Musk ambrette treatment induces dose-dependent effects on GnRH3 neurons in developing zebrafish. A, Schematic of the experimental workflow. Embryos obtained from adult heterozygous gnrh3:gfp outcrossed with AB wild-type fish were treated with increasing doses of musk ambrette, starting at 1 day post fertilization (dpf) till 5 dpf (n = 15/well/treatment group). At 5 dpf, larvae were sorted for green fluorescent protein (GFP) signal and subjected to live GnRH3 fluorescence imaging or quantitative reverse-transcription polymerase chain reaction (qRT-PCR) based on the presence or absence of GFP signal, respectively. B, Representative dorsal fluorescent images of gnrh3:gfp larvae at 5 dpf. Anterior, left; posterior, right. Dotted lines indicate eyes and the most anterior region of the head. Scale bar shown in blue, 200 μm. C, Column scatter dot plots show quantification of the GnRH3 GFP-positive area in musk ambrette- or dimethyl sulfoxide (DMSO)-treated larvae. At least 2 independent biological replicates for each condition were normalized and pooled to represent percentage vs DMSO control in a single graph. Statistical differences were calculated using an unpaired t test (GraphPad); ns, not significant; error bars represent SD. N = number of larvae. D, Bar graph showing endogenous messenger RNA (mRNA) expression of genes of interest in 5 dpf zebrafish larval heads (human orthologues shown in Supplementary Table S1 (28); kiss2 is a zebrafish paralogue of kiss1 (34). Expression was normalized to eef1a1l1, and statistical differences were calculated using an unpaired t test (GraphPad); ns, not significant; error bars represent SD; n = 25 heads per batch, 3 technical replicates per condition, 3 biological replicates.

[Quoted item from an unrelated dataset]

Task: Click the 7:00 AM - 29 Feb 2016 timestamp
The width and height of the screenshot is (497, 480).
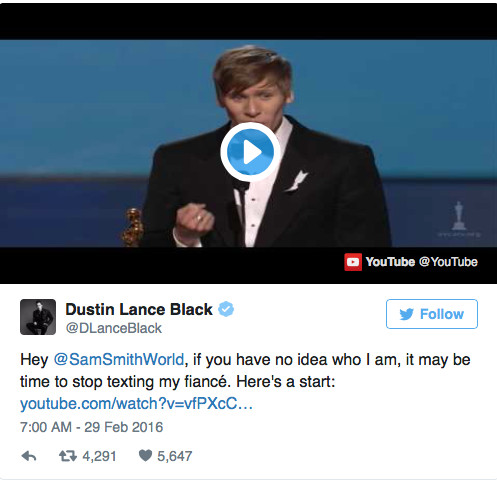Action: pos(91,427)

Methacholine-like cholinergic agonists stimulated gene expression in the downstream pathway of the Gonadotropin-releasing hormone receptor (GnRHR). Expression levels (via quantitative reverse-transcription polymerase chain reaction [qRT-PCR]) of A, Jun; B, Egr1; or C, Fos in murine pituitary cells after compound treatment for 2 hours. D, Morphology of LβT2 3-dimensional spheroids at 4 days before treatment. There was no change in morphology after treatment (data not shown). Expression levels (via qRT-PCR) of E, Jun, or F, Fos in murine pituitary LβT2 spheroids after compound treatment for 2 hours. G, Molecular docking studies predict the potential binding between carbachol and GnRHR. Docking energy: −4.2 kcal/mol. H, Molecular docking studies predict the potential binding sites between methacholine and the GnRHR. Docking energy: −4.7 kcal/mol. I, Molecular docking studies predict the potential binding between acetylcholine and GnRHR. Docking energy: −4.3 kcal/mol. J, Molecular docking studies predict the potential binding between bethanechol and GnRHR. Docking energy: −4.6 kcal/mol. K, Molecular docking studies predict the potential binding between (2-(acryloyloxy)ethyl)trimethylammonium (2-AET) and GnRHR. Docking energy: −4.6 kcal/mol. All values represent the mean ± SD (n = 3 replicates). Statistical analysis was performed using a one-way analysis of variance with Tukey multiple-comparison test, and the P value is shown in each graph.